UL. STARY RYNEK 4

Adres : ul. Stary Rynek 4

     Działka pod nr 4 była zabudowana dwoma drewnianymi domami, które były usytuowane szczytem do rynku a od strony ul. Misjonarskiej stał niewielki spichlerz. W XIX wieku te dwa domy miały osobne adresy pod nr 8 i 9.

Właścicielem pierwszego przed 1829 rokiem był Szymon Jasiński natomiast w 1876 roku Hersz Jabłoń i według opisu dom był drewniany pokryty gontem i posiadał trzy pokoje i kuchnię na parterze oraz dodatkowy pokój na poddaszu. W podwórzu znajdowało się sześć chlewków i spichlerz. Jeśli chodzi o drugi dom drewniany pod nr 9, to w 1821 roku kupił go Samuel Lange farbiarz od braci Jana i Piotra Strzegowskich za 4900 złp. Według opisu z 1876 roku, kiedy jego właścicielką była Karolina Cybulska dom był drewniany pokryty dachówką miał dwa pokoje, gdzie w jednym z nich była urządzona piekarnia. W podwórku mieściła się piętrowa drewniana oficyna na dwa pokoje, trzy chlewki, stajnia i spichlerz.

W szczytach domów mieściły się sklepy. W jednym z nich na początku XX wieku znajdował się sklep firmowy „Singera”, gdzie handlowano maszynami do szycia.

W okresie międzywojennym w latach dwudziestych i do połowy lat trzydziestych mieściły się tam: sklep bławatny Henryka Działdowskiego, sklep galanteryjny Abrahama-Benjamina Magnuszewskiego oraz zakład zegarmistrzowski Jakuba Kociołka. W jednej z oficyn w podwórzu od ul. Misjonarskiej znajdował się zakład stolarski wyrabiający trumny. W 1934 roku drewniane domy zostały rozebrane a na ich miejscu właściciel Karol Baranowski zbudował dwupiętrową murowaną kamienicę, która została oddana do użytku 8 sierpnia 1936 roku.

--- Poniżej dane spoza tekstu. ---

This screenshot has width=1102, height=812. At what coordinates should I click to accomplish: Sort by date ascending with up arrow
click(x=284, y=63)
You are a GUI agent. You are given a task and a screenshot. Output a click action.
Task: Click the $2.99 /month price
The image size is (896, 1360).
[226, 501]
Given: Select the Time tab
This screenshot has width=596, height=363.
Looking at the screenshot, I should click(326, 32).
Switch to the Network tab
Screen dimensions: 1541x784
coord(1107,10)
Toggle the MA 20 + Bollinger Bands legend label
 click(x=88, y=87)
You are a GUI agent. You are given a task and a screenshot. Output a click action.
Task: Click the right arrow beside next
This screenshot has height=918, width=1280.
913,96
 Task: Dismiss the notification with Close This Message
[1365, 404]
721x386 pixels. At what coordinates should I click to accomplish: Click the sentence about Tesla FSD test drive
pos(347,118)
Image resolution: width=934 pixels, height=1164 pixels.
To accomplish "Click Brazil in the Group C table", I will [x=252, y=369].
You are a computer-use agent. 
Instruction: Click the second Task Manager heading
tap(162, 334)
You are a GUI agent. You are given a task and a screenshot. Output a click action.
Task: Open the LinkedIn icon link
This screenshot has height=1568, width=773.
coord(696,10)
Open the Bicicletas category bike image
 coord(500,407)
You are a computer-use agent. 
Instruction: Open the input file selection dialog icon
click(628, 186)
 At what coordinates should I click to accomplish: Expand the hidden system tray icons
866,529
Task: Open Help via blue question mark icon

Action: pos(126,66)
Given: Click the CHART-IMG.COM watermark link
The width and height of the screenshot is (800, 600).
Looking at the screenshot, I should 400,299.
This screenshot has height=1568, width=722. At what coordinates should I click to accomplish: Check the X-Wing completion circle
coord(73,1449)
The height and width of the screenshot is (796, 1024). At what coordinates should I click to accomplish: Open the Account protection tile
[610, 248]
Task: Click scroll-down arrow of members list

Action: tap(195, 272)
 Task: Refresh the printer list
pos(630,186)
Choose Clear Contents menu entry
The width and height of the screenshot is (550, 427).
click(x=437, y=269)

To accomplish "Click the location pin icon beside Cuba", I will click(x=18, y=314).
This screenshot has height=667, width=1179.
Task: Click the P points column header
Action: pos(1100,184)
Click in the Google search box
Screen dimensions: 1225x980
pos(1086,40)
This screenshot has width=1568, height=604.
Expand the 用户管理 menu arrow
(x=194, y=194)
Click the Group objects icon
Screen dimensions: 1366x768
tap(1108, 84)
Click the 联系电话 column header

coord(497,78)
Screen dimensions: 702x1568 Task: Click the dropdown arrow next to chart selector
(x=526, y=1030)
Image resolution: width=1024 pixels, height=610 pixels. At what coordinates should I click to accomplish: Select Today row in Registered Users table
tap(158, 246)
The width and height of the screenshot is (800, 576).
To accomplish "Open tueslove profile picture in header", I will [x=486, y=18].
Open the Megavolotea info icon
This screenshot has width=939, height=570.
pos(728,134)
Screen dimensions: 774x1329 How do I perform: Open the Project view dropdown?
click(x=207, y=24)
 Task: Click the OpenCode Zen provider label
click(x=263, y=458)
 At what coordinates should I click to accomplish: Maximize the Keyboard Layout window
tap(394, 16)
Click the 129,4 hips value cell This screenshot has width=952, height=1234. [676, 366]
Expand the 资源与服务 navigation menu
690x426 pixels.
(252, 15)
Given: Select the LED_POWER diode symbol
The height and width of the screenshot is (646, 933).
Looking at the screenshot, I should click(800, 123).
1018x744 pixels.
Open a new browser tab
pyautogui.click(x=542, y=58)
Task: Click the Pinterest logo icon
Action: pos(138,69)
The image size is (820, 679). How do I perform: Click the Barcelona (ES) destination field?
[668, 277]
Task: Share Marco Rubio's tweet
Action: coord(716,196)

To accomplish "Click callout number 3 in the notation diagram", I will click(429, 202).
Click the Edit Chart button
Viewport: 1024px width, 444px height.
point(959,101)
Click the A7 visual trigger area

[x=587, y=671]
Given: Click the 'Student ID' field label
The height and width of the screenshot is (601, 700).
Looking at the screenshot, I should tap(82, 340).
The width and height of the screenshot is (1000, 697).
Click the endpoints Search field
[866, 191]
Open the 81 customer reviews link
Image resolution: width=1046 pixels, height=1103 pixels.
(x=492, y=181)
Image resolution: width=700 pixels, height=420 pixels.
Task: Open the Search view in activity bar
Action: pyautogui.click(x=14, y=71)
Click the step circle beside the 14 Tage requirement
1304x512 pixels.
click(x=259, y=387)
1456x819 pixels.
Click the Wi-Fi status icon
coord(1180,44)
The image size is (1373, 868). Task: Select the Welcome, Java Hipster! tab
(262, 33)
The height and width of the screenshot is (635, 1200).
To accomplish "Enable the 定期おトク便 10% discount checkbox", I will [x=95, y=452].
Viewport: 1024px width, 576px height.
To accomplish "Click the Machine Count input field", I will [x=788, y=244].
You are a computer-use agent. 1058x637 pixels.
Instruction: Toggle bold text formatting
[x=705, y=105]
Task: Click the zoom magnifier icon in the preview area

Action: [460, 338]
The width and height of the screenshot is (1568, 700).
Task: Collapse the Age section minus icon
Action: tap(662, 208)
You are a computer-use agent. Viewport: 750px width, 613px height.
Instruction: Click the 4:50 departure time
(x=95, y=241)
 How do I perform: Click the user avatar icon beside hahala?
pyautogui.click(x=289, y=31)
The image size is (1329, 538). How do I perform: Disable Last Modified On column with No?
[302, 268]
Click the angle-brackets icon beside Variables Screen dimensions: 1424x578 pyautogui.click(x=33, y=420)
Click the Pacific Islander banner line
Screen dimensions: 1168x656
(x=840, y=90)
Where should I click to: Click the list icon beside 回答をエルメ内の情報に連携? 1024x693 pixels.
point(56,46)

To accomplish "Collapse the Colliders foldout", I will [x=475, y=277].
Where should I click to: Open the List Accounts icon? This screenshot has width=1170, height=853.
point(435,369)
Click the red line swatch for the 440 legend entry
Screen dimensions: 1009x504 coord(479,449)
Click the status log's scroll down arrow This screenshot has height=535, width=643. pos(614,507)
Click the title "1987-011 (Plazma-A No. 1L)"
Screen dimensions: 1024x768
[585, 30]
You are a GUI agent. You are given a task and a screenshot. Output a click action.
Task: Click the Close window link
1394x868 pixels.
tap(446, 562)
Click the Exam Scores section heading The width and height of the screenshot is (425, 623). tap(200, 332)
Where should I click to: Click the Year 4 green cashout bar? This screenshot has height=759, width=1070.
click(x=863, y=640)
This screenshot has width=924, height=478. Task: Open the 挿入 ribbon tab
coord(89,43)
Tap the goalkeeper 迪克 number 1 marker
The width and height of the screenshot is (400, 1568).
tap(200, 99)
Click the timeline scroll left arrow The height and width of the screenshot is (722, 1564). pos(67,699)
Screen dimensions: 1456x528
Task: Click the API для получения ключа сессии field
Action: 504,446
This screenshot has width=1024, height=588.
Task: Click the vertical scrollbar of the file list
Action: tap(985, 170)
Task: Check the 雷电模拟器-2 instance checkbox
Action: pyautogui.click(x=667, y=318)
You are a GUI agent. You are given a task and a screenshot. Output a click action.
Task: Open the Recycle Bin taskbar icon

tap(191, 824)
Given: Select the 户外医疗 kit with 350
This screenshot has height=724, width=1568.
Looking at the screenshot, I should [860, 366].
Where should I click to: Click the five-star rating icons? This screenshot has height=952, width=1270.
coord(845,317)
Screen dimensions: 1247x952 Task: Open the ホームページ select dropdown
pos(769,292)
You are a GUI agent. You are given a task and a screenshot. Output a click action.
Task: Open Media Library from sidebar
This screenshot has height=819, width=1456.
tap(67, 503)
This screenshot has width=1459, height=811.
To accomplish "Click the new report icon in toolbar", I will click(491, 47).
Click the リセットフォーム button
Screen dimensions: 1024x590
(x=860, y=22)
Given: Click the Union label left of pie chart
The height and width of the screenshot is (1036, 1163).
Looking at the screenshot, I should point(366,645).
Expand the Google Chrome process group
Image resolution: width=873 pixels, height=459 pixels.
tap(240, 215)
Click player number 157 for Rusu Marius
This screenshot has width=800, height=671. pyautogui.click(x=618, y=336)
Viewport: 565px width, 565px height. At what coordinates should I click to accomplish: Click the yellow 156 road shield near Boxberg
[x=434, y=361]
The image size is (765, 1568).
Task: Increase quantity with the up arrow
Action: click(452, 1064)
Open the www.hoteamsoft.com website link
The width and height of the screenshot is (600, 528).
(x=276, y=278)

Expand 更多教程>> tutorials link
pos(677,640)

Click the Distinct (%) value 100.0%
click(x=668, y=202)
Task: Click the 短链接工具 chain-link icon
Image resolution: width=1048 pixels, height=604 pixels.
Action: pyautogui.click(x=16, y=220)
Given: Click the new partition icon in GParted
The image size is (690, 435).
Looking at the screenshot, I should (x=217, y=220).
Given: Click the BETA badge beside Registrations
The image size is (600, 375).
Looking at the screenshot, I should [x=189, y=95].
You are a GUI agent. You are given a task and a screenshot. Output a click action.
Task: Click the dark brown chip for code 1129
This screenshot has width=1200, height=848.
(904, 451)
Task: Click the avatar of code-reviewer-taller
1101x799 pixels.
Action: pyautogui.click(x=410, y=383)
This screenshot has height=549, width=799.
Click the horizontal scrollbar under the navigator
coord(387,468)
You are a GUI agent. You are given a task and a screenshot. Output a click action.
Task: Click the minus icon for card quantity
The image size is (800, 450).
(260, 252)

Mieściły się w niej na parterze dwa sklepy i kancelaria okręgowa hipoteki ( pisarz hipoteczny Czesław Rosiński ), na piętrze znajdowały się trzy kancelarie notariuszy ( Mieczysław Ganszer, Wacław Gurbski ) i mieszkanie woźnego natomiast na drugim piętrze była bursa gimnazjum państwowego. Dodatkowo w suterenach w podwórzu znajdowało się archiwum hipoteczne. Wracając do sklepów to pierwszy pod nazwą „Bławat” prowadził Henryk Sterniński ze sprzedażą towarów bławatnych. W drugim znajdowała się księgarnia Lejzora Cegły, gdzie można było nabyć również materiały galanteryjne. Oba te sklepy funkcjonowały do wybuchu wojny.

Podczas ostrzału Mławy we wrześniu 1939 roku górne piętra uległy spaleniu. Pożar nie spowodował uszkodzeń konstrukcyjnych budynku i przetrwał on do czasów dzisiejszych.